My traditionalist priest friends are, thank God, not susceptible to the sin of Schadenfreude. But, if they were, they might note that several Vatican officials dragged into the financial side of the Legionaries of Christ scandal were stubbornly opposed to Pope Benedict XVI’s attempts to improve the worship of the Catholic Church by liberating the pre-Vatican II form of the Roman Rite.

As I said yesterday, I can’t see how Cardinal Angelo Sodano, Dean of the College of Cardinals, can cling on in the light of accusations of his links to the fabulously wealthy Legionaries made by Jason Berry in the National Catholic Reporter. And Cardinal Stanislaw Dziwisz of Krakow, formerly John Paul II’s private secretary, must also be a nervous man.

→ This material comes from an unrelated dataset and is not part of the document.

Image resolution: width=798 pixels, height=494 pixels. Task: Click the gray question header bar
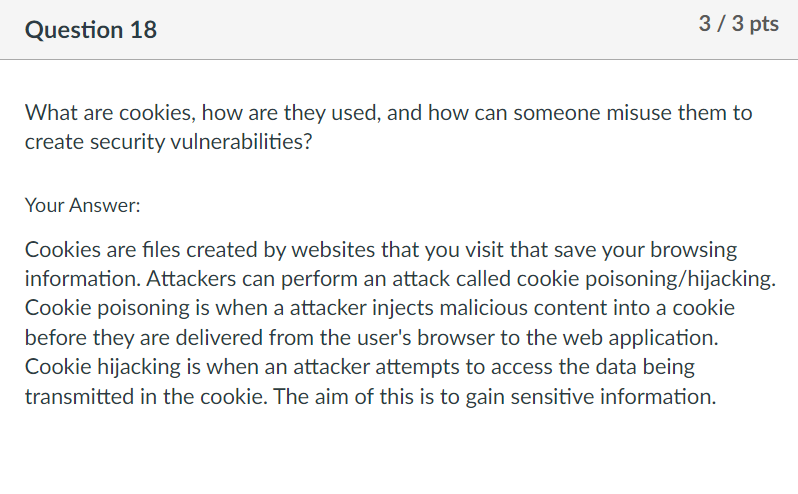point(399,30)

Dziwisz is accused by Berry of accepting charitable donations that smoothed the way, shall we say, for Legionary supporters to attend the “private” Masses of John Paul. Cardinal Ratzinger abandoned those semi-public occasions when he became Pope, perhaps because he suspected something was not quite right. Also, Berry reports that Ratzinger pushed away one of the Legion’s “charitable” bungs when it was offered to him in an envelope. His puritanical attitude towards money was one of several things that distinguished him from the curial backslappers, who were sometimes surprisingly effective at limiting his access to John Paul II. Another was his wish to act more firmly against senior clergy accused of sex offences.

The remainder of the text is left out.